Un framework IA encore jeune
Un chercheur a déclaré au FT que le code de Huawei rendait ses puces Ascend « difficiles et instables à utiliser », ce qui entravait les tests. « Quand des erreurs aléatoires se produisent, il est très difficile d'en trouver l'origine en raison d'une documentation insuffisante. Il faut des développeurs talentueux pour lire le code source afin d'identifier le problème, ce qui ralentit tout. Le codage est imparfait », a déclaré le chercheur au Financial Times. Un ingénieur chinois ayant connaissance de l'utilisation des puces Huawei par Baidu a déclaré qu'elles tombaient fréquemment en panne, selon le FT. Dans son rapport, le Financial Times indique que Huawei a envoyé ses ingénieurs sur les sites de ses clients pour les aider à transférer leur code d'entrainement écrit pour Cuda de Nvidia vers CANN de Huawei. « Cette démarche pourrait être utile », a déclaré M. Nguyen : « Huawei utilise ses capacités de service à la clientèle pour travailler plus étroitement avec ses clients sur l'utilisation de ses puces, ce qui l'aidera à contrer l'avantage de Nvidia grâce à son écosystème logiciel à long terme ». Selon lui, le gouvernement américain favorise aussi le phénomène. « Les contrôles à l'exportation donnent un avantage à Huawei, car ils empêchent Nvidia de vendre la « meilleure » version de ses produits en Chine », a-t-il estimé.
« La Chine essaie certainement d'être autosuffisante dans la fabrication de puces avancées.
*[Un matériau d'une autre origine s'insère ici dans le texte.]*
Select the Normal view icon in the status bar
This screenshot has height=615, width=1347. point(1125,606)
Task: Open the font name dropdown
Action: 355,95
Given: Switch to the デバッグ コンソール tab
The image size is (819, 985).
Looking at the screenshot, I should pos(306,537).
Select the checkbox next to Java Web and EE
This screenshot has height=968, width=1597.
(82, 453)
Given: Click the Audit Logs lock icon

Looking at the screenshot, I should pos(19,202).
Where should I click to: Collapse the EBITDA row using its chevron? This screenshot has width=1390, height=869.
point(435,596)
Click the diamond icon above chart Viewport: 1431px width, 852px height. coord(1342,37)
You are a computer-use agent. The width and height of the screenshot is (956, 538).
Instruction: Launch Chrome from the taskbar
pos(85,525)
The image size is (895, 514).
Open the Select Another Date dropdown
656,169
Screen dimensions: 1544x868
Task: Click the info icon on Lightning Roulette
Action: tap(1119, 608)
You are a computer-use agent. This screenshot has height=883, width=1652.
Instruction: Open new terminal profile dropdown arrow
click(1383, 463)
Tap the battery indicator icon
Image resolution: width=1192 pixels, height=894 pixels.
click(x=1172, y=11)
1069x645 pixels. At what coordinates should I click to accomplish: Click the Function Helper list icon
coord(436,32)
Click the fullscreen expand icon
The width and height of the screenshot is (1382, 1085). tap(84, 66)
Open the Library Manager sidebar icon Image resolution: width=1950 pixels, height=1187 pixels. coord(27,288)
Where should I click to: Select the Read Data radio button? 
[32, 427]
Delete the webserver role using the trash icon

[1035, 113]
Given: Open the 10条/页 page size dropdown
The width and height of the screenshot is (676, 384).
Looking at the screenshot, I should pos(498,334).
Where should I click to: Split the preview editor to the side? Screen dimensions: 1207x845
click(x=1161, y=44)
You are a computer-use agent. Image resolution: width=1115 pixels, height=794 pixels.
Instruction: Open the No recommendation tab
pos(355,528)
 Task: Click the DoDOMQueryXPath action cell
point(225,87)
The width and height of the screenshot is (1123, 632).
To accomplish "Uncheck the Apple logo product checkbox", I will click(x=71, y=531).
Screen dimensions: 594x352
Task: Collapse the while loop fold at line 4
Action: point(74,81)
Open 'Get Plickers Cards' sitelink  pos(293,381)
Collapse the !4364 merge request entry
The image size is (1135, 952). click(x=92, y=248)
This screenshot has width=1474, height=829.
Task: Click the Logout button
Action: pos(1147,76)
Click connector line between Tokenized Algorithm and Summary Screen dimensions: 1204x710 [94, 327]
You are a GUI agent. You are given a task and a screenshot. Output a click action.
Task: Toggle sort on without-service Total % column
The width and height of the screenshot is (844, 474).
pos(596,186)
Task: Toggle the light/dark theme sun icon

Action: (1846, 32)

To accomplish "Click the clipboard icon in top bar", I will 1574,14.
Cependant, Huawei subit des revers pour étendre la production de son hardware de traitement, initialement conçu pour remplacer les GPU de Nvidia », a déclaré Thomas Randall, directeur de l'étude du marché de l'IA chez Info-Tech Research Group. « Les faibles rendements de ses processeurs laissent présager que la fabrication de puces avancées ne sera pas viable sur le plan commercial », a-t-il ajouté. « Cela ne signifie pas pour autant que Huawei est au bord du gouffre, puisqu'elle a augmenté sa part de marché en Chine : elle est simplement soumise à une contrainte de temps permanente pour améliorer sa compétitivité. » Et l'entreprise ne ménage pas ses efforts. Le 13 août, le Wall Street Journal a rapporté que Huawei était sur le point d'introduire une puce, l'Ascend 910C, et qu'elle affirmait à ses clients potentiels qu'elle était comparable à la H100 de Nvidia, qui n'est pas disponible en Chine pour cause d'embargo américain.